First, Jai had been breaking that mould (though not consciously) by refusing to be “masculine” (to Aditi’s disdain). Earlier Jai, using his grey cells and not his fists, escapes fighting the macho cowboys in a disco.
Secondly, a reflexive frame-break occurs when Aditi’s expectations that Jai would be the macho male to save her are not met by Jai. Thirdly, much later, when Aditi expects the least, Jai thrashes Sushant when he gets to know that Sushant has slapped Aditi.
Finally, a simple twist in the tale occurs when Jai fulfills all three conditions of Rathore manhood and prevents his lady love Aditi from leaving for New York film school at the dramatic, airport climax sequence. He unknowingly becomes a party to this framemaking process. It culminates in Jai’s father’s victory speech from the photographic frame.
With its coming-of-agetale, Jai and Aditi discover that they actually love each other. Among characters who remain close to our heart is the tongue-in-cheek social activist Savitri Rathore ( Ratna Pathak) Jai’s protective mother who always comes up with cool advice but is never overbearing.
Complexities of sibling bond portrayed in the Aditi-Amit relationship, Meghna’s helplessly falling in love with Jai despite a troubled childhood all continue to strike a chord among youth audiences of all times.

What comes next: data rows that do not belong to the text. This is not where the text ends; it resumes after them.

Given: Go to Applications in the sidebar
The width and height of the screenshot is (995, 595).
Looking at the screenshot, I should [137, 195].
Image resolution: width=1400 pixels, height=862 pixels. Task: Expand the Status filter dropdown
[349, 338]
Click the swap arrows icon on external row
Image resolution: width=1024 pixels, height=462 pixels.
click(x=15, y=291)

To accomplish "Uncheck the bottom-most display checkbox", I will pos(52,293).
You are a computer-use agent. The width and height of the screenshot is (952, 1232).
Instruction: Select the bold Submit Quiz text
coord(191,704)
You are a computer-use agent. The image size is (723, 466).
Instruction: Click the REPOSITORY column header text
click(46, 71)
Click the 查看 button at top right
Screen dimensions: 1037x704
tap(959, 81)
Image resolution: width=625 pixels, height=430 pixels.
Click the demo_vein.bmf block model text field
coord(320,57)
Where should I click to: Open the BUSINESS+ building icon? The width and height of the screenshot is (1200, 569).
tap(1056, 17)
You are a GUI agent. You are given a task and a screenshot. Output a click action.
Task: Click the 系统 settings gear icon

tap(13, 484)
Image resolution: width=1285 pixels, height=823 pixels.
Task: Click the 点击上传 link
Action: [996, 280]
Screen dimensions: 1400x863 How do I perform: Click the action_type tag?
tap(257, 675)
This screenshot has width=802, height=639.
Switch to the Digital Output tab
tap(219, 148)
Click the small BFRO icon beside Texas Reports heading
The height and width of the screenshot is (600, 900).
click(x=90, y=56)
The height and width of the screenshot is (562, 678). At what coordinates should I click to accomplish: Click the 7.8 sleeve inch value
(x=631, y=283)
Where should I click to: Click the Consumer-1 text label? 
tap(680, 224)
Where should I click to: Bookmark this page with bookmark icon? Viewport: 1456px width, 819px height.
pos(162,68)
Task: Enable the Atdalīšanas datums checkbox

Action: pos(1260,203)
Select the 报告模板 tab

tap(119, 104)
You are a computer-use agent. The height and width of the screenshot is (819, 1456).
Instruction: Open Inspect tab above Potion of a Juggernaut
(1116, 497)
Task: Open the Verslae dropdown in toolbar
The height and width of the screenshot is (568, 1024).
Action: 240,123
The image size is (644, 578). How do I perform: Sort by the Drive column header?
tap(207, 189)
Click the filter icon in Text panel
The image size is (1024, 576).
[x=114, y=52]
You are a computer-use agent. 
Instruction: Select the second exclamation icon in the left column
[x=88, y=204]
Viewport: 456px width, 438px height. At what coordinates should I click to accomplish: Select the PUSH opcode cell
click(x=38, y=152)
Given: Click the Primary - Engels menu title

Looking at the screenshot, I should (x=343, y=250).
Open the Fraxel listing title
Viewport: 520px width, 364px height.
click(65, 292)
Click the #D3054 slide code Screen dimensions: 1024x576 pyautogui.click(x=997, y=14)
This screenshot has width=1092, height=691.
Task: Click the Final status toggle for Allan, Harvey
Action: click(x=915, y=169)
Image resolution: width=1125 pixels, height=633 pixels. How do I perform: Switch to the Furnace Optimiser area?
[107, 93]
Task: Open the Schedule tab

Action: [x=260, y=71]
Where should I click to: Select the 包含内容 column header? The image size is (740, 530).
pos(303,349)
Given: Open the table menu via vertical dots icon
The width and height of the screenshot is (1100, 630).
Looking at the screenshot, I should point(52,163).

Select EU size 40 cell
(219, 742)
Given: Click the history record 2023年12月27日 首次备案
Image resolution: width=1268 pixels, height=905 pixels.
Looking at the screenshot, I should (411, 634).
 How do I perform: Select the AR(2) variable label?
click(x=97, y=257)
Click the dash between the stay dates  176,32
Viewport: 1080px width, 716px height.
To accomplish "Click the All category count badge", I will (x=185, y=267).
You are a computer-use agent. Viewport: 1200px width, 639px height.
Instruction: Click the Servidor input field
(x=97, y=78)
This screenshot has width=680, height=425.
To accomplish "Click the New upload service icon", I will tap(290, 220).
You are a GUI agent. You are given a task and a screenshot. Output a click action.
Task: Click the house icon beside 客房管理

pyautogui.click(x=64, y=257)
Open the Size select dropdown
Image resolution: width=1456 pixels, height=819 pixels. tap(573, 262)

Aditi and Jai’s wonderful chemistry and spirited performance make us conscious of the spark that went missing in Hindi cinema for almost a decade. Remarkably bouncy, is A. R. Rahman’s musical score with “Pappu Can’t Dance” and “Kabhi Kabhi Aditi” numbers.
Jaane Tu reminds one of other increasingly globalised, sleek, youth-oriented buddy movies like Dil Chahta Hai, 3 Idiots and Om Shanti Om- -movies which affectionately parody conventional romance and popular Hindi movie styles through its filmwithin- the -film song sequences.
These films have song sequences which are both citations and parodies of past Bollywood film songs Who Ladki Hai Kahan (Dil Chahta Hai), Zooby Dooby (3 Idiots) and Dhoom Taana (Om Shanti Om). With its refreshing, unconventional take on romance Jaane Tu is a witty celebration of romance and contemporary youth culture.
It is an investigation of how the frames of representation and our expectations of the genre and the intertextual dialogue with romance fiction, Mills and Boon, other romance narratives that the film foregrounds all unite in creating our experience of the cinematic frame in which its urban, globalised youth rediscover “romance”.
The author is Associate Professor, English, St Xavier’s University, Kolkata.